Projected Growth and Location of Affluent Households in China
Synopsis
- The combined effect of growing total real GDP and an increased share of that going to the consumer means that Household Incomes in China will double in the next decade to 2022.
- This increase in household income means that the distribution of households by income expands out and the higher income segments are where the growth is. (The lower income segments decline in number of households).
- For commercial success (i.e. profitable sales and growth) in China it is important to focus on those income segments which are growing in number of households and have an income level to permit a reasonable gross profit margin.

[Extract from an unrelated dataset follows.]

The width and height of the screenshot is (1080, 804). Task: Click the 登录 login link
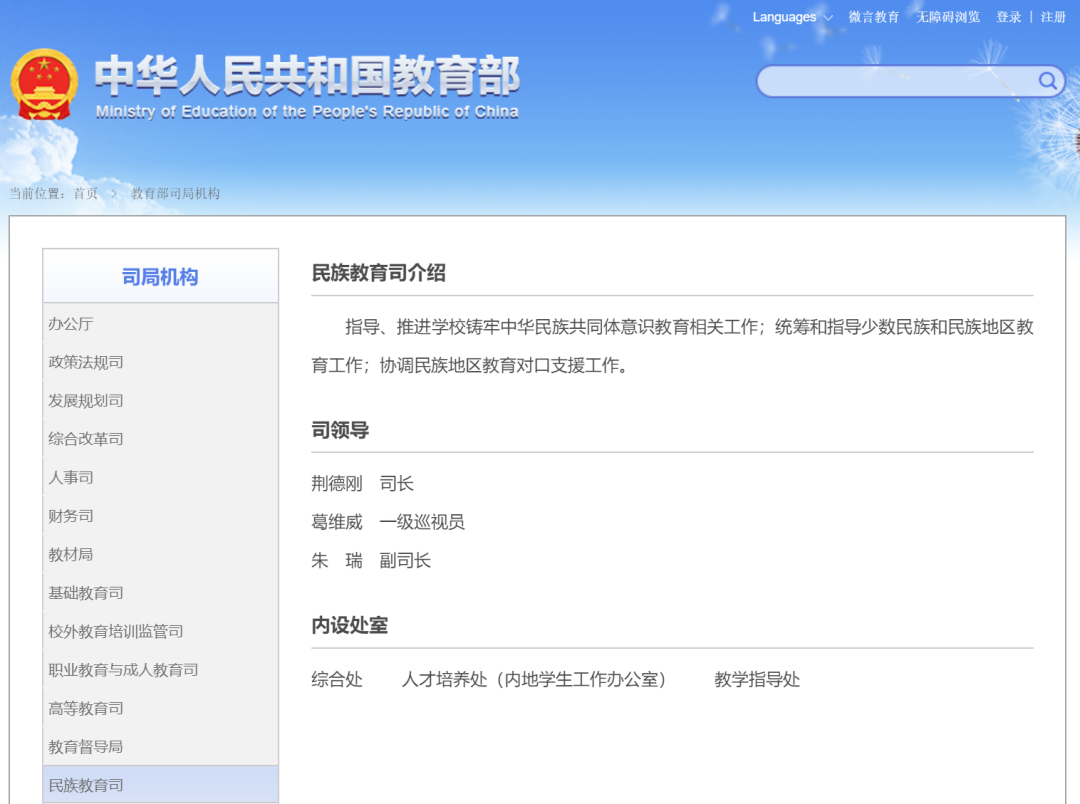(1007, 16)
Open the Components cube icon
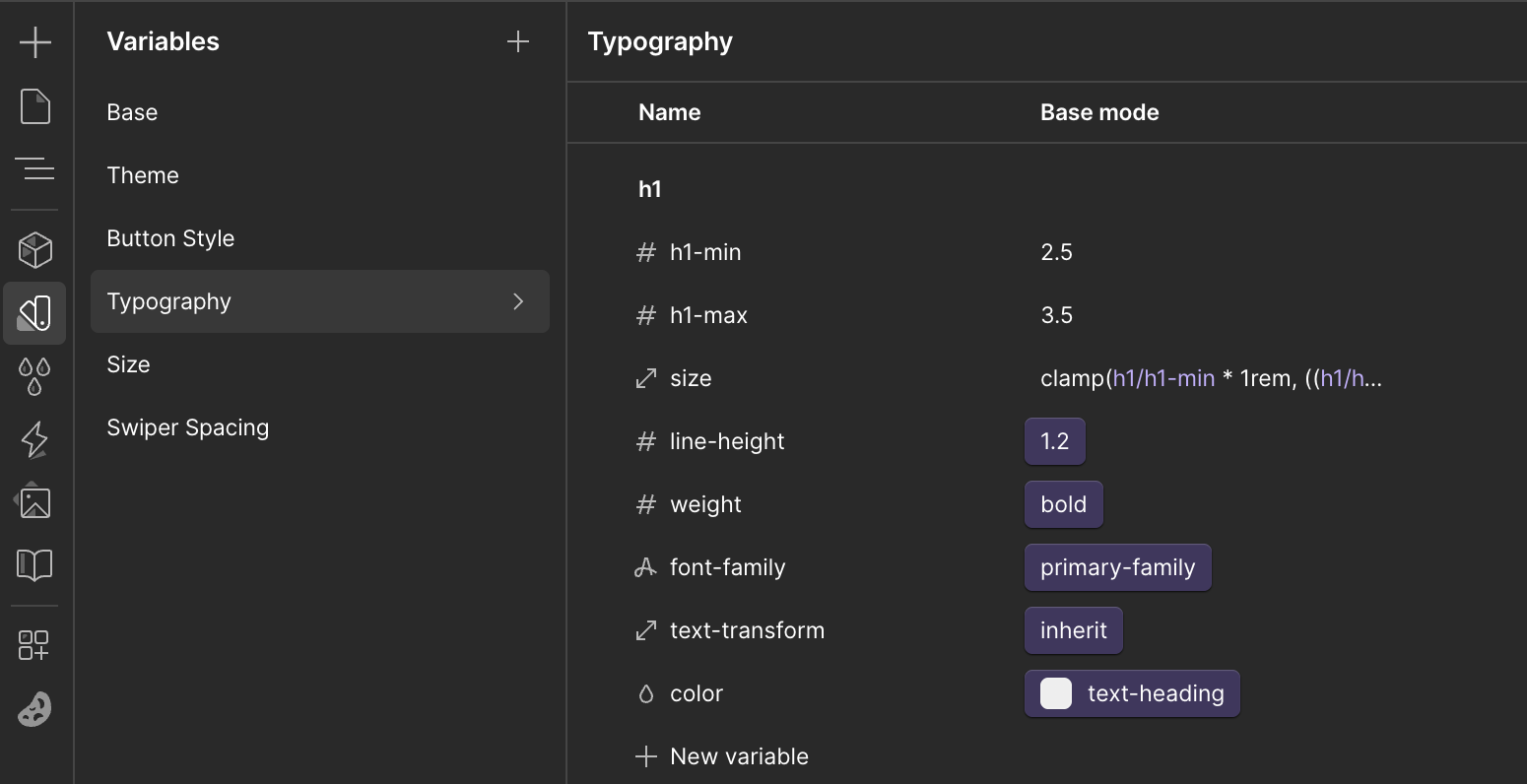The image size is (1527, 784). pos(35,250)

- In the current (2013) situation this means targeting households with an income over Rmb 140,000 (circa US$22,000) per annum before tax. Such households are typically two person (and over 40 years of age) and after tax and savings they are spending on average of Rmb 54,000 (US$8,700) per annum per capita. They are also (98%) urban.
- The Before tax Rmb 140,00 Household represents 9% of households in 2012 (17% of urban households) and increases to 28% of all households (43% of Urban) by 2022 – significant share growth. In 2012 the urban affluent totaled to 37.7 million households increasing to 114 million by 2022.
- However, China is a large geographical area so reaching 9% of households cost efficiently is a challenge for any business. Fortunately such the high income households are concentrated in relatively few urban areas
- There are 845 counties (cities) with an urban population greater than 200,000 in 2012. However, just 33 account for 50% of the urban households with a pretax income in excess of Rmb 140,000 in 2012. Furthermore, 100 cities will reach 65% of the urban affluent households.
- The key 33 cities share of affluent urban households declines to 39% by 2022 as affluence spreads, but in absolute number of affluent households (i.e. urban households with a pre-tax (gross) income greater than Rmb 140,000) these cities increase from having 18.8 million such households to 44.5 million households.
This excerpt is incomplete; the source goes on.